I am unsure as to how or why, but the game of seduction came extremely natural for me. For as long as I can remember, I have always had a knack for knowing just how to push the right buttons on a man. From the tender age of ten, I can remember being an extremely deceptive, conniving and manipulative little girl. I could always talk the boys in the neighborhood into almost anything. By the time I was fifteen years old, I was influencing men twice my age. By nineteen, I was well on my way to mastering the game. By twenty-one, I was a menace to society.
During this time, what I called my practice years, I attracted men like a magnet. It was as if fate herself was telling me that seducing men was my calling in life. A girlfriend of mine use to say that I must have let off some type of pheromone that caused men to be attracted to me because after all, according to her, “I was cute, but I wasn’t all that.” And perhaps I wasn’t, but I ran more game and played with more hearts than I care to admit. I destroyed relationships, wrecked homes and ruined a lot of good men and their wives from ever being able to fully trust again and I did it unashamedly.
I figured if a man was stupid enough to fall for the game then that was his problem, not mine. If he happen to have a girlfriend or a wife that got caught up in the crossfire then so be it, charge it to the game. In my mind, the men were weak for not realizing they were being played and the women weren’t handling their business at home. So why was that my problem? If they were in tune with their man and taking care of him as they should have been, then I would have never been able to get to him in the first place. That was my rationale, it allowed me to justify my behavior and to not feel anything. Emotions always had to take a backseat in the game of seduction.
Seduction was always about winning and gaining at any cost. I never stopped to consider anyone’s feelings or the consequences of my actions. That was, until the game visited and devastated my own house. Little did I suspect that one of the only men that I have ever genuinely loved – my son, would fall prey to the touch of a scandalous woman. Perhaps I should have instructed him in the ways of the game instead of assuming that he knew. Would things have possibly turned out differently?

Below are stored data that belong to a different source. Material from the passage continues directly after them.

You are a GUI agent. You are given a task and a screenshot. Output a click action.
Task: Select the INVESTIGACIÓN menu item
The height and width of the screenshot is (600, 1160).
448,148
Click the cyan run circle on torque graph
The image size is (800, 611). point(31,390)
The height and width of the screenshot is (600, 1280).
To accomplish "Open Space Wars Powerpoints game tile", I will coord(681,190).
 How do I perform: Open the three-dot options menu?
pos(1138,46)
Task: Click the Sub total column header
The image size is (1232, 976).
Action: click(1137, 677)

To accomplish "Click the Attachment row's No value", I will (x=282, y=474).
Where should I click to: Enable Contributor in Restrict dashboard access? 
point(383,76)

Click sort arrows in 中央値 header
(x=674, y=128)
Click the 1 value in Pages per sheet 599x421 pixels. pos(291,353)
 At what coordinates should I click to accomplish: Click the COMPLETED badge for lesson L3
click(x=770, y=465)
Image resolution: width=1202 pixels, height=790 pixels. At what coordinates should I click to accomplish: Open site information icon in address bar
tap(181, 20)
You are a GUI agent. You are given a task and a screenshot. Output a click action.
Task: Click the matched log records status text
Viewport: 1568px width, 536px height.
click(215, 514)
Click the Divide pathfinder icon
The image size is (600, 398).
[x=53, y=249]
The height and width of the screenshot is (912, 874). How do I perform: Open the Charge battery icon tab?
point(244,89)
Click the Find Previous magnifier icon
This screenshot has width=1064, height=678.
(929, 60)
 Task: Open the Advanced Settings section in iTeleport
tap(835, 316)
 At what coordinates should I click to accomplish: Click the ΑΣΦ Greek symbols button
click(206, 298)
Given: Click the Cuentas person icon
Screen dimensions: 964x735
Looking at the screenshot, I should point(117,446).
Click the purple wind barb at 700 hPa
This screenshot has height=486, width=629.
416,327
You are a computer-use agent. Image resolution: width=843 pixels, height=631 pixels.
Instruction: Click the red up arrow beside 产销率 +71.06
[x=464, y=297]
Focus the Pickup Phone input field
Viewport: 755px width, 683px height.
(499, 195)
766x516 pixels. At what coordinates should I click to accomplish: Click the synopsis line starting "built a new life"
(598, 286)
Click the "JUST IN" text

His experience left him devastated and heartbroken. He went through a series of emotional ups and downs that was painful to witness. What was this, heartbreak? I had never seen this side of the game. I had never allowed myself to think about the devastation that I was causing in the lives of others, but now I could no longer run from it. I had come face to face with the devastation. The experience affected me in a way that was least expected. I became overwhelmed with feelings of guilt and shame and for the first time in twenty-two years, I no longer wanted to be the person I saw in the mirror. I wanted to make a change.
Changing who I had been for more than twenty years would prove more difficult than I had imagined. Old habits have a way of dying extremely hard. For five years, I fought an inner battle with the person I had been and the person I was trying to become. Although I lost several battles along the way, I eventually emerged as a new creature. One that had a different perspective of individuals and a different perspective of life.
I have since spent the last few years of my life attempting to make amends. Though I know that I can never take back the devastation I caused in so many lives, I can move forward in such a way that I may prevent someone else life from being impacted negatively by offering up my experiences as advice to all those who will listen. Telling my story is my attempt to do just that.
It is my hope that my story will in some way enlighten both men and women to the games played by scandalous women and cause them to be a little wiser than they were before they read it. May no one ever experience the pain, the heartbreak my son felt or the countless men and women I destroyed because their paths crossed the likes of a scandalous woman.